What is interesting here, in relation to populism, is that once you completely discredit the technocratic knowledge as being driven by foreign interest, financial nationalists are allowed to re-think economic policy choices. Thus, while the central bank is populated by excellent Hungarian economist who, until 2013, followed a liberal agenda premised on stable financial markets governed by a textbook understanding of efficiency, it is incredibly restricted in what it may or may not do for its policy purposes that are defined in its statute. And when Matolcsy comes into power, we see an incredible enlargement of the potential policy choices, which no one had ever dared to imagine possible given the legal statute and mandate of the central bank. I am not arguing that these are good or bad choices vis-à-vis the Hungarian economy or business sector. Rather, I am just noticing that

the distrust of technocrats increases the policy scope. This is one aspect in which the populist and financial-nationalist distrust of technocrats are similar to each other – both in the dangers and the opportunities that are brought into policy formation. 

With that said, to what extent is financial nationalism a corrective to the hollowed-out neoliberal economic policy choices? It certainly depends on how it is used.

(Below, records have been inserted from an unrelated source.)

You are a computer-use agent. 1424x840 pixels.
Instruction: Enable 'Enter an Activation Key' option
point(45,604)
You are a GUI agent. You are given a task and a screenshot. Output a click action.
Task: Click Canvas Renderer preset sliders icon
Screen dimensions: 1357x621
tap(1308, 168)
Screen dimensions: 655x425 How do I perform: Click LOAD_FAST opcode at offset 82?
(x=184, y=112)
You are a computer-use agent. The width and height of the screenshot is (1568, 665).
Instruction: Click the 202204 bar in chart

We see ample examples across various cases. For instance, the case of Bolivia tells us that financial-nationalist policies might actually be incredibly helpful in pursuing a more developmentalist agenda than what has been pursued by, for instance, foreign banks. Financial nationalism may also justify redistributing economic gains of global finance more equally among different segments of society. Therefore, I would agree with you that financial nationalism’s policy options provide opportunities. However, I also see that the extent to which these opportunities serve social interest at large depends on the kind of political institutions within which they are formulated. Indeed, political institutions can use these financial policy tools just to pursue an incredibly narrow financial or economic interest. 

So yes, to some extent, I agree with Aldo Madariaga that financial nationalism may be corrective or it may be threatening, and I would point to the political economy institutions of the country within which they gain hold to evaluate their potential.